The project also stands on cilium/ebpf, BuntDB, and golang-lru — solid libraries that made the Go + eBPF combination practical without CGO headaches.

If you're working in this space — embedded Linux, ARM infrastructure, eBPF, IoT security, or lightweight ML — the repo is at github.com/zrougamed/cerberus and I'd genuinely love to hear how you're approaching the same problems.

Top comments (4)

VoltageGPU • May 27

It's an interesting approach to run ML locally on ARM when cloud isn't an option. Have you looked into using TensorRT or ONNX Runtime for better performance? I've seen similar setups on embedded systems where we had to optimize inference with limited resources.

Mohamed Zrouga • May 28

@voltagegpu Thanks! I have looked at ONNX Runtime and it's definitely on my radar for the autoencoder work. TensorRT is a bit less relevant for my target deployments since most of the environments I'm testing on are CPU-only ARM RPI boards rather than NVIDIA-based edge devices.
One of the design goals for Cerberus is to stay lightweight and explainable, so I started with statistical models, Isolation Forests, and tiny autoencoders before introducing heavier ML infrastructure. That said, benchmarking ONNX Runtime on ARM for the autoencoder stage would be an interesting next step.
Out of curiosity, what kind of embedded systems were you optimizing with ONNX/TensorRT?

Harjot Singh • May 31

The "I'm not X, built one anyway" genre is the defining story of right now, and it's a net good - expertise gates are dropping and more people get to make things. The honest nuance: AI gets you a working ML pipeline fast, but the part it can't hand you is the judgment to know when it's quietly wrong (leaky validation, a metric that looks great and means nothing). The build democratized; the skepticism still has to be learned.

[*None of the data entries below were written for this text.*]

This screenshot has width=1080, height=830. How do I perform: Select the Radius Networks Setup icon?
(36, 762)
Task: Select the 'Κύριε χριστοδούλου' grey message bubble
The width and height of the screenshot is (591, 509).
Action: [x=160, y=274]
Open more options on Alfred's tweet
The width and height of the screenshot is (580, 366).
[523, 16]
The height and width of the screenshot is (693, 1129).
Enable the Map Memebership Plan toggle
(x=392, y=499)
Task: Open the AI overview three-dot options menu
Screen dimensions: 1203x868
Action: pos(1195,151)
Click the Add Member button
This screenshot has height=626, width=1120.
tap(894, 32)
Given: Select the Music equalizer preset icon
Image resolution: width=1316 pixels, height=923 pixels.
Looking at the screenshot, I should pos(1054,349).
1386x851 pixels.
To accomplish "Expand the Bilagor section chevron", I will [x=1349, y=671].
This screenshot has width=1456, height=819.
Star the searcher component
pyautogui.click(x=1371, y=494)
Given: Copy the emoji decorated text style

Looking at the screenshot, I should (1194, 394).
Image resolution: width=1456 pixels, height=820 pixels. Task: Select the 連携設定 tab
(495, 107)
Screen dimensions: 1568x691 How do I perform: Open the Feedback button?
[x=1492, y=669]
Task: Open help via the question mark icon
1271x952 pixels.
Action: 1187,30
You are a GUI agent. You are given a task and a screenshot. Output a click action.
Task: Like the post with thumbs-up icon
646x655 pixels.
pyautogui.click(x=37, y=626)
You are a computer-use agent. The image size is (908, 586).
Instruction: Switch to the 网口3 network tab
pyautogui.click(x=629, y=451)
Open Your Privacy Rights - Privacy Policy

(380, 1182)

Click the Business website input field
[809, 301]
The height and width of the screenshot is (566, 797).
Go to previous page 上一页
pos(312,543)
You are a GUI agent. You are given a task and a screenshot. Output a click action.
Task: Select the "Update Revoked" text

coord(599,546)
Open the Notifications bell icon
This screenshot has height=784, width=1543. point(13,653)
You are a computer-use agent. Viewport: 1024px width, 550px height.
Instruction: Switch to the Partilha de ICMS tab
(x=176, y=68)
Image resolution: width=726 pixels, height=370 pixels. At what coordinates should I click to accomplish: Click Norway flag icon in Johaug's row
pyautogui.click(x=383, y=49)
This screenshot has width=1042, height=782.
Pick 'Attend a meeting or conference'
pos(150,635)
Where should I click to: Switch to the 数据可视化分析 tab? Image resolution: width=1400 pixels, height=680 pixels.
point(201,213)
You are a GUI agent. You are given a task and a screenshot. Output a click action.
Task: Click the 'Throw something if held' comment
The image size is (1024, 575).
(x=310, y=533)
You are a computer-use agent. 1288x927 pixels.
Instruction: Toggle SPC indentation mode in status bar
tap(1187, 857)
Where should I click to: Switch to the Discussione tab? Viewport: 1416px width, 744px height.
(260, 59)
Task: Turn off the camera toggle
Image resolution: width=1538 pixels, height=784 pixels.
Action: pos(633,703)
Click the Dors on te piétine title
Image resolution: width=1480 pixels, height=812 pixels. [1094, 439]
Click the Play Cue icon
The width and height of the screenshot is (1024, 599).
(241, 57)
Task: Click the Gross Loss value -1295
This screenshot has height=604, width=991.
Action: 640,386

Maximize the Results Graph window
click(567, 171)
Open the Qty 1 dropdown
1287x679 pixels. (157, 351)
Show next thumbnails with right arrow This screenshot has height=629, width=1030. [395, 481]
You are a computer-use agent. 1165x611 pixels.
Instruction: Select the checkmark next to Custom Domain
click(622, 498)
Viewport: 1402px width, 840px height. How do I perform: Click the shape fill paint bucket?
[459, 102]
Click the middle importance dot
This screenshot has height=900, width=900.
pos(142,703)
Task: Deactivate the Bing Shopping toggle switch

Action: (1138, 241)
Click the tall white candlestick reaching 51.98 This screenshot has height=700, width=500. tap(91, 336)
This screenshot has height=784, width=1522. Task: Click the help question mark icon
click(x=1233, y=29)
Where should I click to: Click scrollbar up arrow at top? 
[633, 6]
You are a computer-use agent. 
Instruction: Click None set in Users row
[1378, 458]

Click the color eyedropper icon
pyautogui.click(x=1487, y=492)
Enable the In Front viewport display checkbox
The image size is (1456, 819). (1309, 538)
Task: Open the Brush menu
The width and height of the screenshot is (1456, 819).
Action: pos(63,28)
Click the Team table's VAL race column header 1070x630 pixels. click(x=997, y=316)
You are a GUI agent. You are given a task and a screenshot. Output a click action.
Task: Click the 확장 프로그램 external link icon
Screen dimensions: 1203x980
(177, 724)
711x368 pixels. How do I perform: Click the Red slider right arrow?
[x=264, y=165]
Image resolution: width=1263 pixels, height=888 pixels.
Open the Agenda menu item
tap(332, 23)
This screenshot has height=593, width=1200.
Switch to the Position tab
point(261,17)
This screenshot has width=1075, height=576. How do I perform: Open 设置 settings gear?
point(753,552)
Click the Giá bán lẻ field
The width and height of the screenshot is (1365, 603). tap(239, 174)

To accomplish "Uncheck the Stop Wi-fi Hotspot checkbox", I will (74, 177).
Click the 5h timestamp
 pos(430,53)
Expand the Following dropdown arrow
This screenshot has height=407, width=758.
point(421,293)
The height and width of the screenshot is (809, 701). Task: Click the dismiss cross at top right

So the move isn't "don't build without the credential," it's "build, but keep verifying what you don't yet know to distrust." Same reason I care about owned, legible output over black-box magic in Moonshift (prompt to a shipped SaaS on your own GitHub+Vercel) - you can actually inspect and learn from what shipped. Respect for diving in; what tripped you up most - the data plumbing or trusting the eval numbers? (Moonshift's first run's free if useful.)

Mohamed Zrouga • May 31

Thanks, that's exactly the challenge I'm working through. Building the pipeline was the easy part; building confidence in the scoring and evaluation is where the real learning happens. Explainability became essential because operators need to know why something was flagged. The good news is it's now being stress-tested by real users and environments, which is helping expose both the strengths and the blind spots.